MTV Pulse
- Country: France
- Broadcast area: France, Belgium, Switzerland, Luxembourg

Programming
- Language: French
- Picture format: 16:9, 576i (SDTV) 16:9, 1080i (HDTV)

Ownership
- Owner: Viacom International Media Networks Europe
- Sister channels: MTV MTV Base MTV Idol BET Nickelodeon Nickelodeon Junior Nickelodeon 4Teen Game One Game One Music J-One Paramount Channel

History
- Launched: 30 November 2005; 20 years ago
- Closed: 17 November 2015; 10 years ago
- Replaced by: MTV Hits

= MTV Pulse (France) =

Musical pop and rock television channel

MTV Pulse was a musical pop/rock television channel owned by MTV Networks France, launched in November 2005 only for France, dedicated to young adult (15–35 years) audience. MTV Pulse broadcast pop and rock music videos (also metal, punk, soul, alternative rock, etc.), live performances, interviews and special programs entirely dedicated to this musical universe.

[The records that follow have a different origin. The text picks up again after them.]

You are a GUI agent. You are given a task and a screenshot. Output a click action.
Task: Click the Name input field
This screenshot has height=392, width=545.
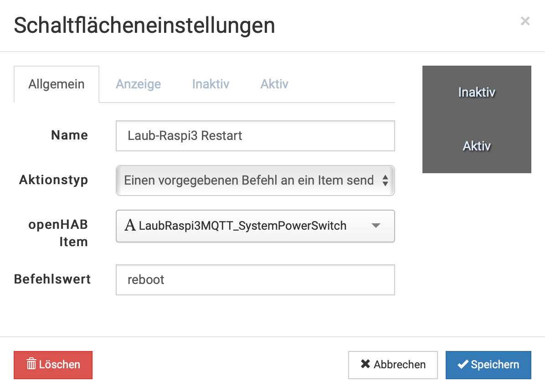255,136
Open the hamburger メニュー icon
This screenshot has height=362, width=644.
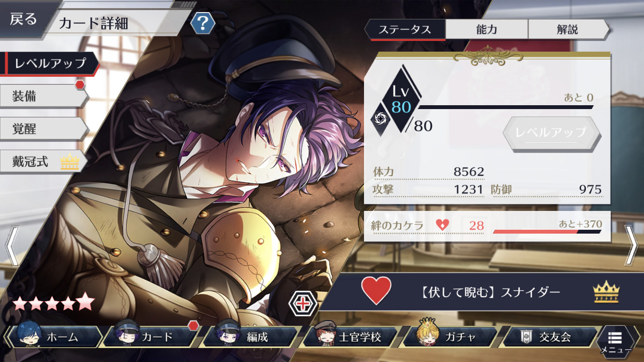coord(615,341)
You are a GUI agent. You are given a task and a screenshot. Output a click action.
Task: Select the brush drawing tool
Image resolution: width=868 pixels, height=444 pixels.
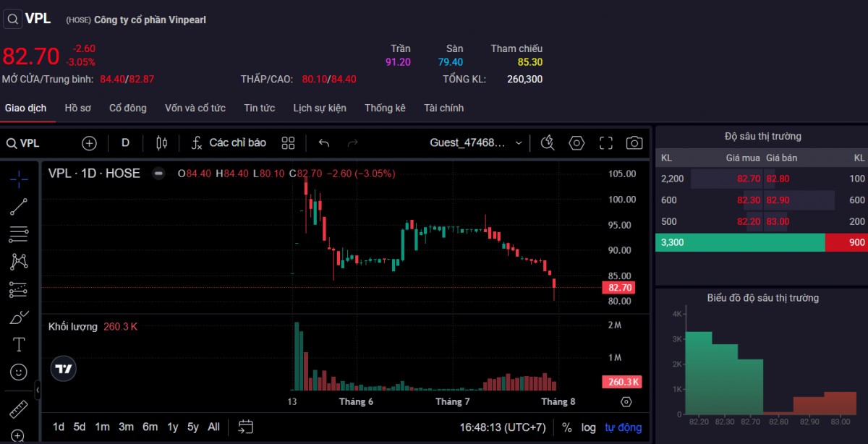19,317
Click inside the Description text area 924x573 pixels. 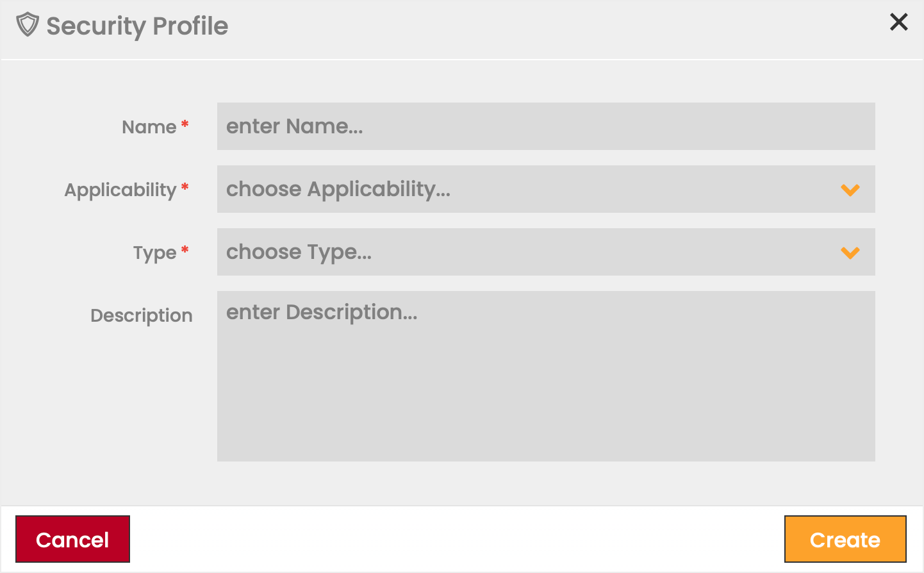(546, 385)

The clips were broadcast in a more commercial format and from the currents of alternative music.

From April 9, 2013, the channel was available in HD.

MTV Pulse ceased broadcasting in France on 17 November 2015, along with MTV Base and MTV Idol, to be replaced by French version of MTV Hits and until the closing date of 31 December 2025.